Repayable PPP Business Loans To Be Taxed By Minnesota | Minnesota


(The Center Square) – Minnesota businesses can accept their canceled pandemic loans without worrying about paying federal taxes, but the IRS is another story.

More than 93,000 Minnesota businesses have taken out repayable federal Paycheck Protection Program loans valued at approximately $ 11 billion.

After the Internal Revenue Service ruled that the canceled loans were taxable, Congress passed a law in December exempting them from federal taxes.

In January 2021 alone, nearly 28,000 companies agreed to $ 1.8 billion to keep them afloat.

Under current state law, these businesses could face tax bills on canceled loans because the money is considered business income.

Ryan Brown, senior media specialist at the Department of Revenue, explained that Minnesota does not have ongoing compliance with the Internal Revenue Code (IRC).

“With respect to the taxation of PPP loans, Minnesota has not passed federal law changes passed after December 31, 2018, which affect federal adjusted gross income for the 2020 tax year,” he said. writes Brown. “Taxpayers will make an adjustment to Minnesota’s appropriate non-compliance schedule to report paycheck protection program funds as income.”
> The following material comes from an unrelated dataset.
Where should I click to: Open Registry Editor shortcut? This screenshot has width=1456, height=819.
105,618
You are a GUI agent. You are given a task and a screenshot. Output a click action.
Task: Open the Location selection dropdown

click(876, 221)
Morgan Scarboro, director of tax policy and economist at Multistate’s, a Virginia-based government relations firm, Explain: “The baseline is that rolling compliance reports will follow IRC – canceled PPP loans are not taxable, and expenses associated with the canceled loan are deductible – unless the state legislature takes action to decouple.

“For static compliance states, it’s the opposite – canceled PPP loans are taxable, or the expenses associated with the canceled loan are non-deductible, or potentially both – unless the state acts to adopt the Current IRC (and does not dissociate itself from these specific sections in the process). However, further analysis is needed state by state, as each state has slight differences in the exact way they pair with IRC. “

Since the state’s corporate tax rate is 9.8%, that could leave businesses with a five-figure bill.

But money is tight in Minnesota.

The state faces a projected $ 1.3 billion deficit, and while it has a $ 2.4 billion rainy day fund, not taxing these federal loans would cost $ 411 million. dollars in fiscal year 2022, according to the state revenue office.

Senate Bill 263, sponsored by Cook County Independent Thomas Bakk, aims to ensure that PPP loans are tax-free and can be deducted from business expenses.

Mike Hickey, state director of Minnesota for the National Federation of Independent Businesses, said it was “essential” that the state not tax P3 loans.

“You shouldn’t be taxing an entity you’ve sent a vital loan to,” Hickey said. “We have sent a lifeline to small businesses, which through no fault of their own due to all kinds of pandemic restrictions,” have had their businesses closed or restricted.